If you’re wondering where the term 420 came from – as in “420 friendly” or getting high on April 20 at 4:20 – you’re not alone. In stoner culture, the numbers 420 are code for marijuana, and a quick way to find out if someone is weed-friendly.
What is the Meaning of “420?”
So what is the history of 420? Let’s start by dispelling the most prevalent myth first: the term 420 is NOT police code for possession of marijuana. It is not the penal code for possession. It’s also not the number of chemical compounds found in cannabis buds (although there are hundreds). Before marijuana was legalized for both medicinal and recreational use in California, there was a California Senate Bill 420 that referred to the use of medical marijuana; however, the bill was named after the code, and not the other way around.
The story, probably not surprisingly, goes back to Marin County, California. The date is 1971, and five high school kids are searching for a secret marijuana crop in the woods near the town of San Rafael. These kids called themselves “The Waldos” since they liked to hang out next to a wall. Legend has it that a member of the US Coast Guard told the Waldos that he had planted a couple of marijuana plants in the woods near the Point Point Reyes Peninsula Coast Guard station. Trouble was, he couldn’t harvest it.

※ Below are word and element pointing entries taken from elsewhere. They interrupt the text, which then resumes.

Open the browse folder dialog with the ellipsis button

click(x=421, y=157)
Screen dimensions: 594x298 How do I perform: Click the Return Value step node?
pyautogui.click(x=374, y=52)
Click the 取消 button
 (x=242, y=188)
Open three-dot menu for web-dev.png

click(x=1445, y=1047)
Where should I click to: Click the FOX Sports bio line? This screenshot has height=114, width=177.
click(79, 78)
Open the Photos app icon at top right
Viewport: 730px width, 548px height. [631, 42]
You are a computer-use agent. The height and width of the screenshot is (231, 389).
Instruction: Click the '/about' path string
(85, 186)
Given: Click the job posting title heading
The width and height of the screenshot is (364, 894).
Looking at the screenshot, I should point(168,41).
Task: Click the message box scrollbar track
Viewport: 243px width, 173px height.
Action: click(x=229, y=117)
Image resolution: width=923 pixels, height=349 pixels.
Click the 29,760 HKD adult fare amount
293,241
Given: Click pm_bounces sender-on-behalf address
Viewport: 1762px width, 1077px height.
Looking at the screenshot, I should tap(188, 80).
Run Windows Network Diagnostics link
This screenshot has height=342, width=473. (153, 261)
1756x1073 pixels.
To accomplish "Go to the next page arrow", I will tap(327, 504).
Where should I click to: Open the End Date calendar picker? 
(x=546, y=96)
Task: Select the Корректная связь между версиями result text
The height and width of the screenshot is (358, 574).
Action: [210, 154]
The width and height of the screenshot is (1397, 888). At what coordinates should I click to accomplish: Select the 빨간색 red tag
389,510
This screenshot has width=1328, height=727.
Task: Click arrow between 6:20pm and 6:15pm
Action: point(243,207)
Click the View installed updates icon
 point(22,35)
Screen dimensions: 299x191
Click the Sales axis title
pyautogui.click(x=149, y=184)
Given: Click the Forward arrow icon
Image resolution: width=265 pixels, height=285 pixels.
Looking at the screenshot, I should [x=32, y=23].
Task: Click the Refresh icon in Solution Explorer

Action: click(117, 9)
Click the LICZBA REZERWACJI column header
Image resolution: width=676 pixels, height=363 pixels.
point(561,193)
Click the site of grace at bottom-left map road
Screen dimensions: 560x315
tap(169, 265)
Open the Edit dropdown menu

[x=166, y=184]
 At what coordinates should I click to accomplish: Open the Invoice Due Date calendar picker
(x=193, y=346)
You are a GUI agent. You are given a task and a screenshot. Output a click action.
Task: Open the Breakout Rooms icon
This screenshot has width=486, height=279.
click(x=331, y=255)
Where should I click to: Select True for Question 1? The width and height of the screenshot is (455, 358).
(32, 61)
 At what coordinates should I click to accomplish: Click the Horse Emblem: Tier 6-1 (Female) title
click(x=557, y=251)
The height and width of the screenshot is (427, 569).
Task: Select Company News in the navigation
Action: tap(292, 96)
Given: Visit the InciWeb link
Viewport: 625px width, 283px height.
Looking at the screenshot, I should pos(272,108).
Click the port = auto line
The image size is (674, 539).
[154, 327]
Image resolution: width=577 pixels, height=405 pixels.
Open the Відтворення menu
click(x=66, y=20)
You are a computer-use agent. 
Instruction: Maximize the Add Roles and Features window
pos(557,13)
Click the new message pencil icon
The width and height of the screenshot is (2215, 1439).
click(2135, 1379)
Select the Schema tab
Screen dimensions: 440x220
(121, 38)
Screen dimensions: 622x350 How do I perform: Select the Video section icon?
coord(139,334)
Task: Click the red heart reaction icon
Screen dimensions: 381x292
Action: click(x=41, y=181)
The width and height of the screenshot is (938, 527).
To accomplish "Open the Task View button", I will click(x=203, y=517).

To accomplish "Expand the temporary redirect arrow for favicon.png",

In his benevolence, he gave the Waldos a map – a real treasure map – and told them if they could find the pot, it was theirs.
Well, who wouldn’t jump at the chance for free weed? The Waldos were in. The group used to meet at 4:20PM after school, at a nearby statue of scientist Louis Pasteur (for whom the term pasteurization is named), to get high after school. Reportedly, they would meet there first, before heading out into the hills to hunt for the mythical harvest.
These secret meetings were referred to using the code “Louis 420” – and eventually, the Louis part got dropped and more than likely, the kids would get high and never venture out into the woods.
Five high school stoners do not a movement make, however. Apparently, some of the Waldos were friends with friends of the Grateful Dead and eventually, the term 420 was adopted by the Dead and thousands of Deadheads as a reference to smoking weed.
In 1990, a Deadhead handed a flyer to Steven Bloom, a reporter for the magazine High Times; the flyer used the term 420 and the magazine quickly adopted it. Most likely, it’s this move by High Times that brought the term from the Grateful Dead subculture into the mainstream.
So, did the Waldos ever find their mythical weed crop? Probably not (or if they did, they never made it public). But their legacy to the global stoner culture has lasted and is now an accepted term in popular slang.
Today, a code passed between classes has become not only a symbol for smoking weed, but has become a global event (held on April 20, at 4:20) for smokers as well as legalization activists everywhere.